Most existing methods for modeling trait evolution are univariate, although researchers are often interested in investigating evolutionary patterns and processes across multiple traits. Principal components analysis (PCA) is commonly used to reduce the dimensionality of multivariate data so that univariate trait models can be fit to individual principal components. The problem with using standard PCA on phylogenetically structured data has been previously pointed out yet it continues to be widely used in the literature. Here we demonstrate precisely how using standard PCA can mislead inferences: The first few principal components of traits evolved under constant-rate multivariate Brownian motion will appear to have evolved via an “early burst” process. A phylogenetic PCA (pPCA) has been proprosed to alleviate these issues. However, when the true model of trait evolution deviates from the model assumed in the calculation of the pPCA axes, we find that the use of pPCA suffers from similar artifacts as standard PCA. We show that data sets with high effective dimensionality are particularly likely to lead to erroneous inferences.
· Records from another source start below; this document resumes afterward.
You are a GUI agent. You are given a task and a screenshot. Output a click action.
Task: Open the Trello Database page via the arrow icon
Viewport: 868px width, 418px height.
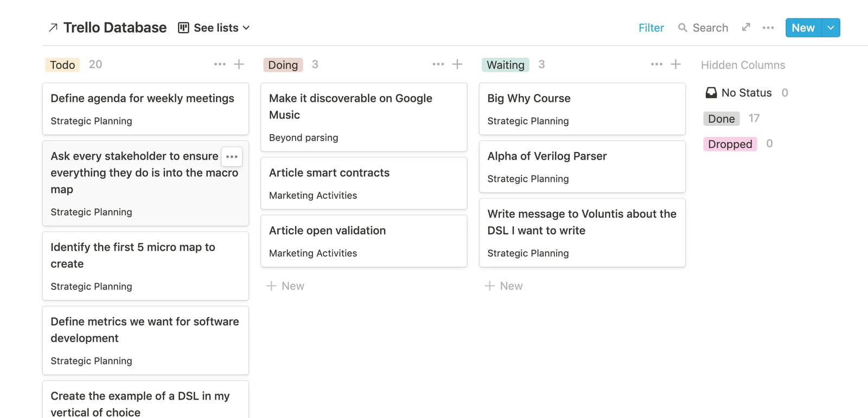[53, 27]
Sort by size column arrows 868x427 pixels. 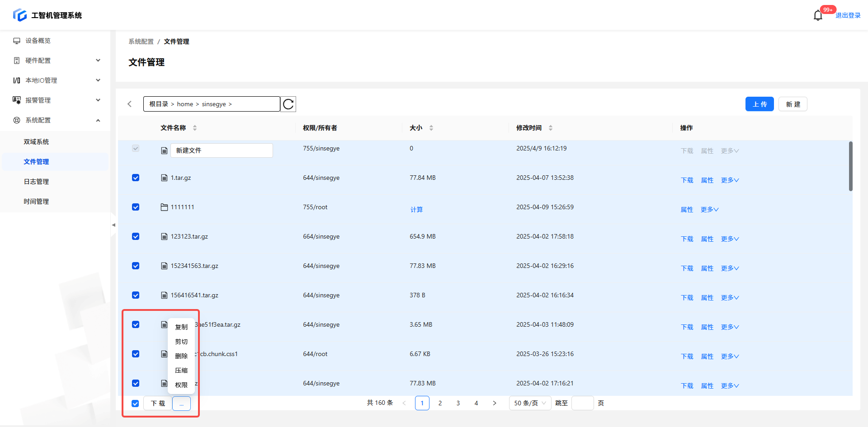431,128
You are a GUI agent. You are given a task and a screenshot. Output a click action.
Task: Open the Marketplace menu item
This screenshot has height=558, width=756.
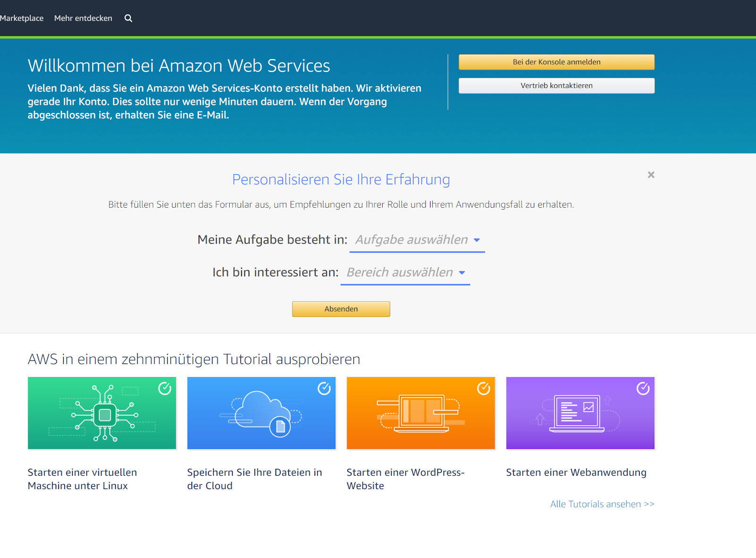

Ultimately, all of the problems we report stem from the same underlying issue—by considering only the first few principal components as univariate traits, we are effectively examining a biased sample of a multivariate pattern. These results highlight the need for truly multivariate phylogenetic comparative methods. As these methods are still being developed, we discuss potential alternative strategies for using and interpreting models fit to univariate axes of multivariate data.